▸ **THE TASK**
State, as a bare number, how many lines below contain "個人番号カード".

******************************

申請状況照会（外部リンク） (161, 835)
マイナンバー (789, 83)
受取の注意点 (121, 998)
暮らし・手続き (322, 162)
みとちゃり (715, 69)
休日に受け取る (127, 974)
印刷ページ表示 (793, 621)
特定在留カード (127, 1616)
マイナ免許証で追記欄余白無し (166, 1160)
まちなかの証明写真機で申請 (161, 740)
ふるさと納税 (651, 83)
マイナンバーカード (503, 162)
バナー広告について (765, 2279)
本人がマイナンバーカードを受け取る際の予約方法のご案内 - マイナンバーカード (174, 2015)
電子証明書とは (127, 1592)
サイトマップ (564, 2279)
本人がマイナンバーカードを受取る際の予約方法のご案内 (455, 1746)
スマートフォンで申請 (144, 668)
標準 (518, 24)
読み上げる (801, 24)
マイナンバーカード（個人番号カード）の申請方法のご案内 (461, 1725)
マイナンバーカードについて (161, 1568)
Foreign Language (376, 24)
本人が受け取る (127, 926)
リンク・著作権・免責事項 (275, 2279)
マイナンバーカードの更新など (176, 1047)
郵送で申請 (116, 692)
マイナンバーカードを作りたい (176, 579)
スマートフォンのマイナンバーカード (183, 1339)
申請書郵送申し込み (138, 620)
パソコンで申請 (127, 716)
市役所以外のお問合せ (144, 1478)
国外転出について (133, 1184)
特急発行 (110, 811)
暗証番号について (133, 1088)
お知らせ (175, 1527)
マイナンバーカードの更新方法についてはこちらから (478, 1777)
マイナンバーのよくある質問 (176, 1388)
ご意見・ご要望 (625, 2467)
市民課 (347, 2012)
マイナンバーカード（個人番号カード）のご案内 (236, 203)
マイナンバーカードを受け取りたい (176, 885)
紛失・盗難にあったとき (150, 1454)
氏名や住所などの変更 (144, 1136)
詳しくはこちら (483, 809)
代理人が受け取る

******************************

▸ **RESULT BELOW**
2